Australian Army artillery unit

The 22nd Field Regiment, Royal Australian Artillery was an artillery regiment of the Australian Army. Formed in 1916 as a howitzer brigade assigned to the 2nd Division, the unit served on the Western Front during World War I until it was disbanded in early 1917. In 1921, it was raised as a part-time unit in Victoria. It undertook defensive duties in Australia during World War II and in the late 1940s and into the mid-1950s the regiment served as a self propelled artillery unit assigned to the 2nd Armoured Brigade. It was disbanded in 1957.

==History==
The regiment was formed as the 22nd Howitzer Brigade in Egypt during World War I. Raised in February 1916 as part the Australian Imperial Force, in April 1916 it was renamed the 22nd Field Artillery Brigade and served on the Western Front with the 2nd Division. The brigade consisted of three batteries at this time: the 19th, 20th and 21st. Throughout the second half of 1916, the brigade supported the 2nd Division, initially around Armentieres, and at Pozieres, on Somme and in Flanders. It was disbanded in January 1917 when the decision was made to consolidate the number of guns within each battery and reduce the number of artillery brigades in each division.

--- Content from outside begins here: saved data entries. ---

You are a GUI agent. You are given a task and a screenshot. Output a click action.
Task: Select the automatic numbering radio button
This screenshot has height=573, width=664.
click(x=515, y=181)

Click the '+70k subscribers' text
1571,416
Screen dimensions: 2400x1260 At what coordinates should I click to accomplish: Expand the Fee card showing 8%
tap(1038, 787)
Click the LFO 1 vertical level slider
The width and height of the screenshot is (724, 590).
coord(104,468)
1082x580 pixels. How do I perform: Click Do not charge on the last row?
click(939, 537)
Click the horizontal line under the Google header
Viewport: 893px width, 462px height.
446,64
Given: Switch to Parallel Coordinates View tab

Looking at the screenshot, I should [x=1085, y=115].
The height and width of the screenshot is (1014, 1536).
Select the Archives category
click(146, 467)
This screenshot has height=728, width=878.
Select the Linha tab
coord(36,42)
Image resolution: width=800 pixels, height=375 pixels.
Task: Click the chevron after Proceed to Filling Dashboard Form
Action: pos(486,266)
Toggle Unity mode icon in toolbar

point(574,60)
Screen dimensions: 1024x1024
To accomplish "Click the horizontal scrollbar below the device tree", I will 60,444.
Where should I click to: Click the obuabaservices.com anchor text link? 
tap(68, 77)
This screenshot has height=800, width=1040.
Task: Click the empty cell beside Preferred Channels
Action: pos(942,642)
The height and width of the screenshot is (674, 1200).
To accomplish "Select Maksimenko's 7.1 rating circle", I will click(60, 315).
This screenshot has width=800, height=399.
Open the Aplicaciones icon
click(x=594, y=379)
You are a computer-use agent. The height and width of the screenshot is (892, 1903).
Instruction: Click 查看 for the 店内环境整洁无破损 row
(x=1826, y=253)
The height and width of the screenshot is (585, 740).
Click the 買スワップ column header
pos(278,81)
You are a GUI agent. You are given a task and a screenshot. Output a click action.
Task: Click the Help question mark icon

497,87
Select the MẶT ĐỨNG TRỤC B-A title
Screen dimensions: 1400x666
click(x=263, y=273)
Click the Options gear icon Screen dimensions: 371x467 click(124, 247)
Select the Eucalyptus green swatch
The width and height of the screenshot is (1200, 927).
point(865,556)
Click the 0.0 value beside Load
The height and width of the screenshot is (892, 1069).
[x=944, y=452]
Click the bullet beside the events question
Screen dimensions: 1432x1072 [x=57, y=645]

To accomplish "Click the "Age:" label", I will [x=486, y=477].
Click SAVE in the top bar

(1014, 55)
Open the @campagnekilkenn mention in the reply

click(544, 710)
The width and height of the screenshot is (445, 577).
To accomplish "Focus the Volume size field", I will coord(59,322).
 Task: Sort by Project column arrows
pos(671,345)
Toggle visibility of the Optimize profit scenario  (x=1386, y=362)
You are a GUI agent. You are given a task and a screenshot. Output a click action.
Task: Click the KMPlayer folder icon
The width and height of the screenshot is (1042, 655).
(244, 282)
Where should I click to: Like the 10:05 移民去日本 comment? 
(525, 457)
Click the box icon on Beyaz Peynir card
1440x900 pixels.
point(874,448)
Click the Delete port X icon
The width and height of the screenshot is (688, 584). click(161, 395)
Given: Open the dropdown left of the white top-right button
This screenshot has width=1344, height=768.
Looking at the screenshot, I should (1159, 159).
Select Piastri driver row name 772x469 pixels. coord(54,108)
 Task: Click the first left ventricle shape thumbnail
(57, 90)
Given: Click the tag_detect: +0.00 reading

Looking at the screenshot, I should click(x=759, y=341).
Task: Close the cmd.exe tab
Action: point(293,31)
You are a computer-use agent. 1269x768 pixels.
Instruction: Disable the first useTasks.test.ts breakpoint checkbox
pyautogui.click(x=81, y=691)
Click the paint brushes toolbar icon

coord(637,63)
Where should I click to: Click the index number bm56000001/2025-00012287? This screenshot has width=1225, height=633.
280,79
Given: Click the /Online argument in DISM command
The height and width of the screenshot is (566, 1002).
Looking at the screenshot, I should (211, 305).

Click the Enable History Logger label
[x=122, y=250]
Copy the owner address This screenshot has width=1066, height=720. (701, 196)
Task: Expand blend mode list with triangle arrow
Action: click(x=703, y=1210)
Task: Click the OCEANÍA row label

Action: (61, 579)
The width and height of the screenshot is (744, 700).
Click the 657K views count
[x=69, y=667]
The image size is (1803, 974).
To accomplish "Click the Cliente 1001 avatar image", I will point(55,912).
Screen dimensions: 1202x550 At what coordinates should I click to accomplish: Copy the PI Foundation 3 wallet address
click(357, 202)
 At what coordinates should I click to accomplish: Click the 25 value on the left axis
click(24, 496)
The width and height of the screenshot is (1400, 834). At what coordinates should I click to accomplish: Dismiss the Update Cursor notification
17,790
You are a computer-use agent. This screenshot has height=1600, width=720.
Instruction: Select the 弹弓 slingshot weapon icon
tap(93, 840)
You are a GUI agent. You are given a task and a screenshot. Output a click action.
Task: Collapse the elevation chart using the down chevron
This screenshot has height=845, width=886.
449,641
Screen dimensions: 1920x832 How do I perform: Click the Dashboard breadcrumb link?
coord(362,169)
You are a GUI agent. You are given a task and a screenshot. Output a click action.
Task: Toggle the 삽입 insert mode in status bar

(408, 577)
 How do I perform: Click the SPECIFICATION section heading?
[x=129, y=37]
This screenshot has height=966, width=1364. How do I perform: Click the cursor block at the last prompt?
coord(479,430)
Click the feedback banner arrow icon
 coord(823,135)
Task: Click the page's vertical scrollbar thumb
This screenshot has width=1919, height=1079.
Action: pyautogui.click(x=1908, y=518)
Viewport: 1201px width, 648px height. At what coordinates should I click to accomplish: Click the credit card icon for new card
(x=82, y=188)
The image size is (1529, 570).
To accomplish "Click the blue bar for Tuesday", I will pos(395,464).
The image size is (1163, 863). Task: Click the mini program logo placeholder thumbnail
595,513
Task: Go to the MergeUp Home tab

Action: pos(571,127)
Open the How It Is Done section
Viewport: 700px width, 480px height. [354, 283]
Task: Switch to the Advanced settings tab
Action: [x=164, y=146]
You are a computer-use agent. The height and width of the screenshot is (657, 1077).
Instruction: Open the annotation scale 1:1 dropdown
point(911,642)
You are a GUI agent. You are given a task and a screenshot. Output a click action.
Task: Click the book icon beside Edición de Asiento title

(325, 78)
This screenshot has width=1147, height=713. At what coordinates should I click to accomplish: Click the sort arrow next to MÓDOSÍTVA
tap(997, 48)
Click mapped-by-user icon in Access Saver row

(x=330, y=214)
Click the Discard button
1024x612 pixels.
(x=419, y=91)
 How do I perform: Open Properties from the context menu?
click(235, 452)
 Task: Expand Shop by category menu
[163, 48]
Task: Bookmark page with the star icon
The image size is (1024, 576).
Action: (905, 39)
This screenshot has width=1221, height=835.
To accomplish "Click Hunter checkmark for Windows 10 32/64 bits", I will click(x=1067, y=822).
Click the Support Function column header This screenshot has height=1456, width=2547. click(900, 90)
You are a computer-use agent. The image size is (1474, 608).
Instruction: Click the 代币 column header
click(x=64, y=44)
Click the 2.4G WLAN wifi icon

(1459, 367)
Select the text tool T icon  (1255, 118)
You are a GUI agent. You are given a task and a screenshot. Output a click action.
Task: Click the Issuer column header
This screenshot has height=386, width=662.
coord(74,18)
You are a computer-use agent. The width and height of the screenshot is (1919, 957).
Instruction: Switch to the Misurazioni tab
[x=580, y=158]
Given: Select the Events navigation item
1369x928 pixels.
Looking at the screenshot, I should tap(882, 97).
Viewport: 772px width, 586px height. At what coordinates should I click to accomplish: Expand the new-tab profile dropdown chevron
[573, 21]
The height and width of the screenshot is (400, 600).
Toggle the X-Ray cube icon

In 1921, after the AIF was demobilised, Australia's part-time military forces were reorganised. At this time, the 22nd Field Brigade was raised as a part-time Militia unit, based at Richmond, Victoria. It was assigned to the 2nd Cavalry Division.

During World War II, the regiment was re-designated as the 22nd Field Regiment in February 1941, consisting of the 40th and 44th Field Batteries. It undertook defensive duties in Victoria as part of the 2nd Cavalry Division and then later the 3rd Motor Brigade when the cavalry division was converted into a motorised formation. A third battery – the 58th Field Battery – was also raised in March 1942. This battery was disbanded, though, when the 48th Field Battery arrived from Adelaide in June 1942, although the 58th was re-raised in November while the regiment was at Seymour, Victoria, when the 48th became a depot battery at the School of Artillery when the 2nd Motor Division was converted into an armoured formation.

In early 1943, the regiment (less the 44th Field Battery which went to the School of Artillery at Holsworthy) was transferred to the 3rd Armoured Division in Queensland. Moving to Gympie, the regiment was assigned to the 1st Motor Brigade until that formation was disbanded as part of a contraction in the size of the Australian Army. The regiment was subsequently amalgamated with the 21st Field Regiment in July 1943. The amalgamated unit was itself disbanded in October 1943.

In the post war period, the regiment was part of the 3rd Division, and was assigned to support the 2nd Armoured Brigade in 1948. Headquartered at Brighton, Victoria, this unit was equipped with the unique Yeramba self propelled artillery piece. When the 2nd Armoured Brigade was disbanded in 1957, the regiment ceased to exist.